Start of Data for this exercise

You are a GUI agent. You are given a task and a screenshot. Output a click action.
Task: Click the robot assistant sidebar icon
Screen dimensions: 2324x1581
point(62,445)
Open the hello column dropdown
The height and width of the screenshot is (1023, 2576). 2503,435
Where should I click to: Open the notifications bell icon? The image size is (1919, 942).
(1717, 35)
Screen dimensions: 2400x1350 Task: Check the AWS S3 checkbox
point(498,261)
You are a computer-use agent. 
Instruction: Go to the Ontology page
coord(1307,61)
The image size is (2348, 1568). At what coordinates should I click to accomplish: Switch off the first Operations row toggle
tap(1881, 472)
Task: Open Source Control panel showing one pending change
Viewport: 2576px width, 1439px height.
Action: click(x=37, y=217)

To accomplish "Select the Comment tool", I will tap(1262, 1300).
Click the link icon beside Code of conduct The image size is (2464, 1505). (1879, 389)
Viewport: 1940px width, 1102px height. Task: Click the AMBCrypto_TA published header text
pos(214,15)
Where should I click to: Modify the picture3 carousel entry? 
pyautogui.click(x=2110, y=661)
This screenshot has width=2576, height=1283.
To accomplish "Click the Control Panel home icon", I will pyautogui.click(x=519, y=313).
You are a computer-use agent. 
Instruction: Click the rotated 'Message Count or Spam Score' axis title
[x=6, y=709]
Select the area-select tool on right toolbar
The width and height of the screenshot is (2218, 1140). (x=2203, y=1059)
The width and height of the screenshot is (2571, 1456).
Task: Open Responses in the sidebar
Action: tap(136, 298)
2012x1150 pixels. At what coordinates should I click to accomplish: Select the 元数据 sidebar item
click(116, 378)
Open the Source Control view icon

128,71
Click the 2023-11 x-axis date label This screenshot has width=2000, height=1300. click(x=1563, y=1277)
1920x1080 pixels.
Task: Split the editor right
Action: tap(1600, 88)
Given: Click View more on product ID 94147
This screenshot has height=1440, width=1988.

End of Data for this exercise

▸ **Exercise**: Make an exact copy of all the data.

▸ **Result**:
You are a GUI agent. You are given a task and a screenshot. Output a click action.
Task: Click the robot assistant sidebar icon
Screen dimensions: 2324x1581
point(62,445)
Open the hello column dropdown
The height and width of the screenshot is (1023, 2576). 2503,435
Where should I click to: Open the notifications bell icon? The image size is (1919, 942).
(1717, 35)
Screen dimensions: 2400x1350 Task: Check the AWS S3 checkbox
point(498,261)
You are a computer-use agent. 
Instruction: Go to the Ontology page
coord(1307,61)
The image size is (2348, 1568). At what coordinates should I click to accomplish: Switch off the first Operations row toggle
tap(1881, 472)
Task: Open Source Control panel showing one pending change
Viewport: 2576px width, 1439px height.
Action: click(x=37, y=217)

To accomplish "Select the Comment tool", I will tap(1262, 1300).
Click the link icon beside Code of conduct The image size is (2464, 1505). (1879, 389)
Viewport: 1940px width, 1102px height. Task: Click the AMBCrypto_TA published header text
pos(214,15)
Where should I click to: Modify the picture3 carousel entry? 
pyautogui.click(x=2110, y=661)
This screenshot has width=2576, height=1283.
To accomplish "Click the Control Panel home icon", I will pyautogui.click(x=519, y=313).
You are a computer-use agent. 
Instruction: Click the rotated 'Message Count or Spam Score' axis title
[x=6, y=709]
Select the area-select tool on right toolbar
The width and height of the screenshot is (2218, 1140). (x=2203, y=1059)
The width and height of the screenshot is (2571, 1456).
Task: Open Responses in the sidebar
Action: tap(136, 298)
2012x1150 pixels. At what coordinates should I click to accomplish: Select the 元数据 sidebar item
click(116, 378)
Open the Source Control view icon

128,71
Click the 2023-11 x-axis date label This screenshot has width=2000, height=1300. click(x=1563, y=1277)
1920x1080 pixels.
Task: Split the editor right
Action: tap(1600, 88)
Given: Click View more on product ID 94147
This screenshot has height=1440, width=1988.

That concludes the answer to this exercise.